Neben einer breiten und wachsenden Coworking-Szene gibt es im Land aktuell einige Wohnprojekte, die gemeinschaftliche Arbeitsplätze unmittelbar in das Projektgeschehen einbeziehen wollen. Ziel ist es, die Vernetzung nicht nur auf fachlichem, sondern auch auf sozialem Gebiet unmittelbar für ein positives Arbeitsumfeld zu nutzen. So beginnt derzeit gerade die Planungsphase der gemeinnützigen Wohngenossenschaft adhoc. Sie wird mitten im neuen wirtschaftlichen Zentrum im Stadtteil Kirchberg der Hauptstadt Luxemburgs ein Wohnprojekt mit 30 Wohnungen und rund 25 Arbeitsplätzen im Aktivitätsbereich für das Coworking errichten. Die Arbeitsplätze werden teilweise von der Bewohnerschaft für deren eigene berufliche Aktivitäten genutzt. Vertreten sind vor allem das Grafik-Design, Werbeagenturen, Filmproduktion, Kunst und Theater. Rund die Hälfte der Plätze steht Externen zur Verfügung. Das Projekt will damit vor allem Vorteile aus der Vernetzung erzielen. Der Standort ist umgeben von einer Vielzahl großer Einrichtungen der Europa-Politik, des Finanzwesens, der Luxemburger Verwaltung und zahlreichen Forschungseinrichtungen, außerdem vielen Wohnungen in eher steril anmutendem Ambiente.

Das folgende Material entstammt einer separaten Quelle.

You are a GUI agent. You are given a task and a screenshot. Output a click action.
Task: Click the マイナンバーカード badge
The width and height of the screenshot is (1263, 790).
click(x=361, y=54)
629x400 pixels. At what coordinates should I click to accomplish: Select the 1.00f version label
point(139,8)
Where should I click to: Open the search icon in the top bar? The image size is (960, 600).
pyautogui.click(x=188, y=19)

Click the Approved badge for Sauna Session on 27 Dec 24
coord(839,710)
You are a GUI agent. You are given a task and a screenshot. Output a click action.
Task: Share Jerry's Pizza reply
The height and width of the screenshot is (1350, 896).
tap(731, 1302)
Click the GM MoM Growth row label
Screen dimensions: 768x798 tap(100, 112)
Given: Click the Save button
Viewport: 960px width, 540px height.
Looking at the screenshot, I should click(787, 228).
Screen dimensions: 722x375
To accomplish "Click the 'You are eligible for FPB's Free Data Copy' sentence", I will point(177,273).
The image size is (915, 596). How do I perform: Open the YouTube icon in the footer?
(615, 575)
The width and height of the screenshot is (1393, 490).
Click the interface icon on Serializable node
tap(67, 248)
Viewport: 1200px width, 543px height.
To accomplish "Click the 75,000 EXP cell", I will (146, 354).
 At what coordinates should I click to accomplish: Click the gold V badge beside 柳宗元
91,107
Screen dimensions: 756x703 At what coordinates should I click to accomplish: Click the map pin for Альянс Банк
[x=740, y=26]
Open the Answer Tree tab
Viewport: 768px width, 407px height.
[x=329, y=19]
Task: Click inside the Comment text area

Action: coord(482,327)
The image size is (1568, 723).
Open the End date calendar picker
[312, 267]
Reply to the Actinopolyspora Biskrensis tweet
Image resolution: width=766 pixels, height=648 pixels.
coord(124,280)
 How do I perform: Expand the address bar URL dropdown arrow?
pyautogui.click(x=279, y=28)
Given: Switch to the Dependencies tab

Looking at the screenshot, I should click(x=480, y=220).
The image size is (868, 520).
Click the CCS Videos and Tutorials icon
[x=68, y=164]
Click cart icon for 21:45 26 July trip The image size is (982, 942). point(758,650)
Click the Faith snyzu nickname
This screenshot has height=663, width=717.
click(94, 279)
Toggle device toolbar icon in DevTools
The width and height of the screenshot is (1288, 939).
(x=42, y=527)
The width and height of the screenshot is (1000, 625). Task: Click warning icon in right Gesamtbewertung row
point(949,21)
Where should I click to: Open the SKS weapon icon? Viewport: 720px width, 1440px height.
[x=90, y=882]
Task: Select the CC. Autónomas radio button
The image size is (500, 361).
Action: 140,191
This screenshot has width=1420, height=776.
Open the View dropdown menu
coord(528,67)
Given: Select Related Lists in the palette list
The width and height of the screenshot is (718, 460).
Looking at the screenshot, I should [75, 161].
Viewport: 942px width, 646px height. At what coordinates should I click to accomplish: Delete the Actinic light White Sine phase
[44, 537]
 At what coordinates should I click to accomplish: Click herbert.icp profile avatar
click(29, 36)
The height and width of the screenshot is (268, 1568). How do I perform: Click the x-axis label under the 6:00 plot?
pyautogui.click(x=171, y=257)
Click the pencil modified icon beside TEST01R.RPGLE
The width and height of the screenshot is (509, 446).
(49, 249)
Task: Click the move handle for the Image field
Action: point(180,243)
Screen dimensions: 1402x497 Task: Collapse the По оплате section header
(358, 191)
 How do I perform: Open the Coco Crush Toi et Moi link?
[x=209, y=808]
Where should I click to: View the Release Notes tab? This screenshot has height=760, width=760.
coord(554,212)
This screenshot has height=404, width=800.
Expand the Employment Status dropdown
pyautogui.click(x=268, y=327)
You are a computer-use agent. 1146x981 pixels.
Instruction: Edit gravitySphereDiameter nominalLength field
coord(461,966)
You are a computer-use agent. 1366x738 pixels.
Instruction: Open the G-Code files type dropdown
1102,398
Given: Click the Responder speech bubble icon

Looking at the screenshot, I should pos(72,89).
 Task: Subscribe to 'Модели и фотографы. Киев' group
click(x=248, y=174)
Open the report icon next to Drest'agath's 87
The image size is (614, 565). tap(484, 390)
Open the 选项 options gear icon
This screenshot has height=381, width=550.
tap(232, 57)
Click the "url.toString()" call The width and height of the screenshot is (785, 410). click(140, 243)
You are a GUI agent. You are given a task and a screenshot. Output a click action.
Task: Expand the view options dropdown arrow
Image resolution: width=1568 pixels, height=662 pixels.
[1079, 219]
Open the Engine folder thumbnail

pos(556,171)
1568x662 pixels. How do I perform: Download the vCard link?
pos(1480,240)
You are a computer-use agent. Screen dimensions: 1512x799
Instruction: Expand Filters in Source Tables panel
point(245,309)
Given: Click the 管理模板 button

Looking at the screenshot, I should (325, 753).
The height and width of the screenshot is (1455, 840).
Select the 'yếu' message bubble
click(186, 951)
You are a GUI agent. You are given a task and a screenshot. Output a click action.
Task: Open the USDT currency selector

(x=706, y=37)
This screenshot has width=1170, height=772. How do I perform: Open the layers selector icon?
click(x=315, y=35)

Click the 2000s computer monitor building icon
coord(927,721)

Auch der Stadtteil Kirchberg glich in der Hochphase des Corona-Geschehens einer Geisterstadt. Ein Grossteil der rund 40.000 Arbeitsplätze am Standort wurde ins Homeoffice verlegt. Zu spüren bekamen das auch die Coworking-Spaces. Vor allem Konferenzräume waren nicht mehr gefragt. Die Zahl der Arbeitsplätze wurde verringert und mechanische Barrieren erforderten einen erhöhten Investitionsaufwand.
Eine Situation, so waren sich die Teilnehmer der Veranstaltung allerdings einig, die sich für Coworking-Spaces in Wohnprojekten anders darstellt. Denn sie sind, zumindest was die Arbeitsplätze der Bewohnerschaft anbetrifft, weniger scharfen Kontaktbeschränkungen unterworfen, als sie für Externe gelten. Die Kombination aus Wohnen und Arbeiten bietet damit in Krisensituationen deutliche Vorteile. Sie überwiegen die wirtschaftlichen Zusatzbelastungen bei Weitem.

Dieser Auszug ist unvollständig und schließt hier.